Veranschlagt ist die Sanierung mit 3,2 Millionen Euro. "Eine Riesen-Summe", die die Lebenshilfe allein niemals hätte stemmen können, so Fuhl. Entsprechend froh ist er, dass Fördergeber das Potenzial des Projekts erkannt hätten, denn staatlich könnten Frühförderstellen nicht gefördert werden. Einen Löwenanteil des Projekts trägt nun mit 1,2 Millionen Euro die BR-Initiative Sternstunden, Aktion Mensch steuert 600.000 Euro zu, die Stadt Bad Neustadt 160.000 Euro, 220.000 Euro die Landessstiftung, 239.000 Euro sollen über energetische Förderpakete laufen. Letztlich verbleibe so "nur" ein Eigenanteil von rund 1 Million Euro bei der Lebenshilfe.

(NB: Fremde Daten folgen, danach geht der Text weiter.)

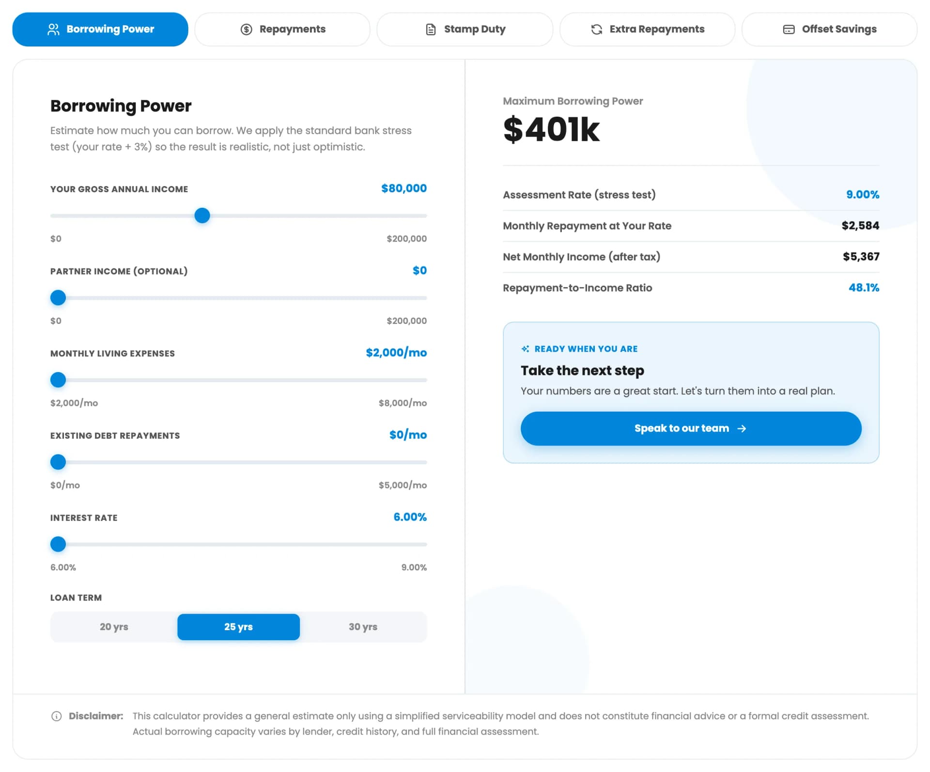Click the card icon on Offset Savings tab
The image size is (930, 772).
(789, 30)
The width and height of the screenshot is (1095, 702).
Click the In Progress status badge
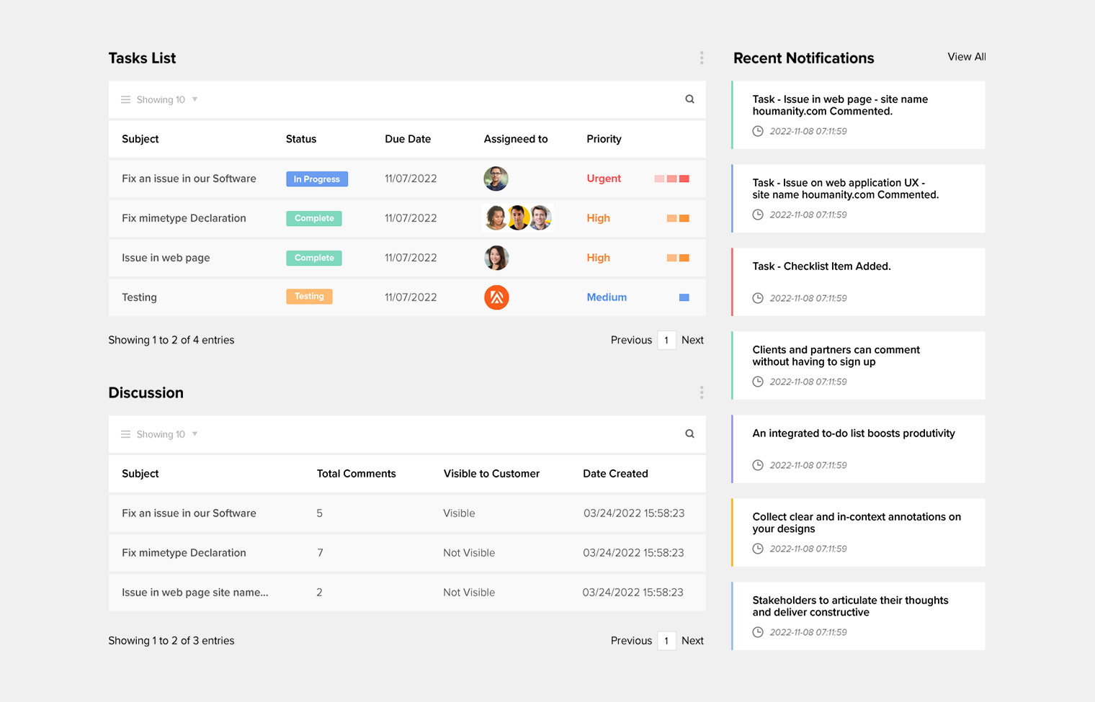(317, 179)
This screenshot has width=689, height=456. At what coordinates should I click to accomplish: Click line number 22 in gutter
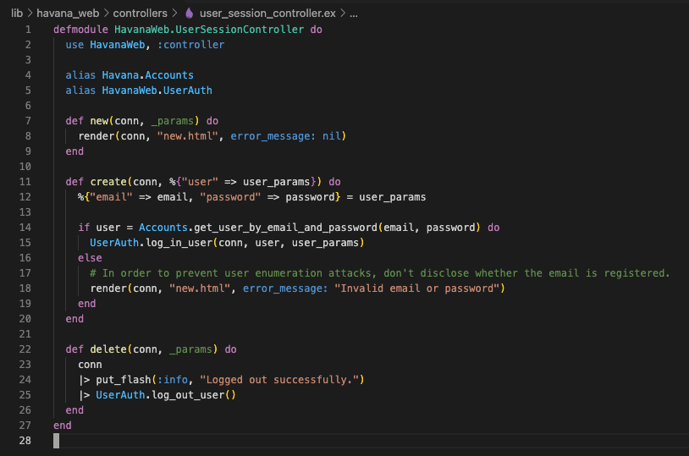(25, 349)
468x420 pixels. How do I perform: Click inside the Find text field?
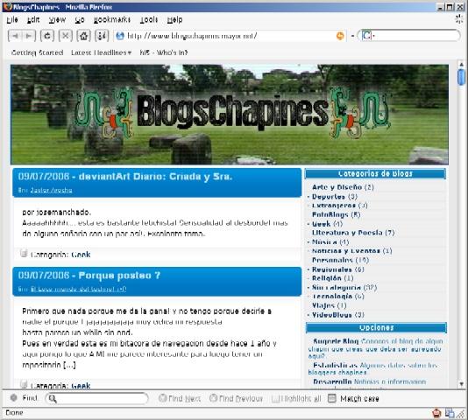(96, 398)
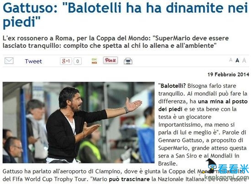Print the article using printer icon
The width and height of the screenshot is (251, 184).
click(x=128, y=61)
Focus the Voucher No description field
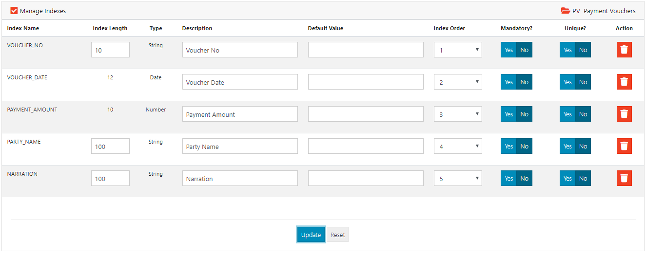Screen dimensions: 646x258 pyautogui.click(x=239, y=50)
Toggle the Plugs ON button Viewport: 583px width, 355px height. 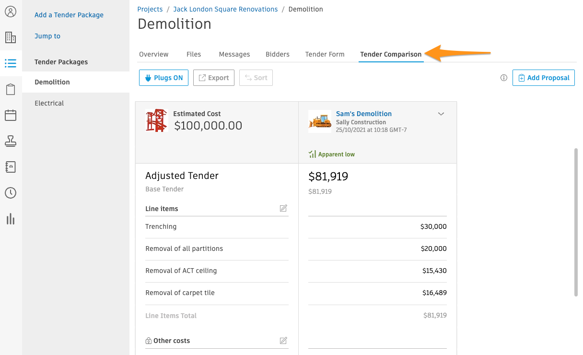163,78
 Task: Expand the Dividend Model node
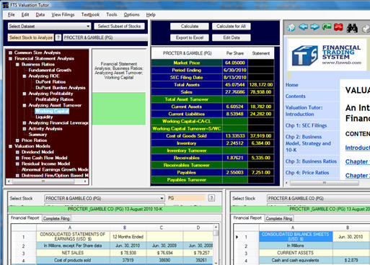tap(17, 152)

Vom sozialen Brennpunkt zu sozialem Miteinander:
Auch die Stadt Bad Neustadt profitiere letztlich von der Entwicklung, so Fuhl. Jahrelang war das ehemalige Zollamt leer gestanden. Zuletzt hatte es sich zu einer Art sozialem Brennpunkt entwickelt, wie zahlreiche Graffitis und Hinterlassenschaften im mittlerweile entkernten Rohbau verraten. Seit die Lebenshilfe das Grundstück eingefriedet habe, sei diesbezüglich Ruhe eingekehrt.
Gekauft hatte die Lebenshilfe Rhön-Grabfeld das Gebäude im Februar 2023 "weit unter Verkehrswert, weil für einen sozialen Zweck". Verkäufer war die Bundesanstalt für Immobilien-Aufgaben, als Zwischenkäufer fungierte aus rechtlichen Gründen die Stadt Bad Neustadt. Ende vergangenen Jahres wurde der Bauantrag genehmigt. Inzwischen wurden im hinteren Bereich erste Gebäudeteile abgebrochen, das Thema Altlasten durch neue Gutachten ausgeräumt: "Da besteht keine Gefahr", so Fuhl.
So soll das Gebäude umgestaltet werden: neuer Eingangsbereich mit Aufzug und Klimadecken
Wie die Architektenfamilie Karch-Fuchs aus Leutershausen – Michael Karch, Sabine Karch-Fuchs und Lena Karch – erläutern, sei geplant, eine Etage in Holzbauweise mit Pultdach aufzustocken. Das so entstehende neue Dachgeschoss wird dann die OBA beherbergen. Ein neuer Eingang mit Treppenhaus und Aufzug soll das Gebäude barrierefrei machen. Raumquerschnitte und Zimmeraufteilung könnten größtenteils erhalten bleiben. Die Gebäude-Hülle würde energetisch saniert, die Fenster ersetzt. Eine Photovoltaikanlage generiert den Strom für die Wärmepumpe. Das Gebäude werde komplett mit Klimadecken ausgestattet, die einerseits heizen, aber den Raum genauso kühlen können, so Sabine Karch-Fuchs.
Mit dem Umzug werde ausreichend Platz da sein, um auch in den nächsten Jahren einen noch wachsenden Bedarf an Frühförderung abdecken zu können, ist Lebenshilfe-Geschäftsführer Fuhl überzeugt. Einzige Unwägbarkeit, die er sieht: Es brauche auch künftig, das schon heute mitunter knappe, qualifizierte Personal.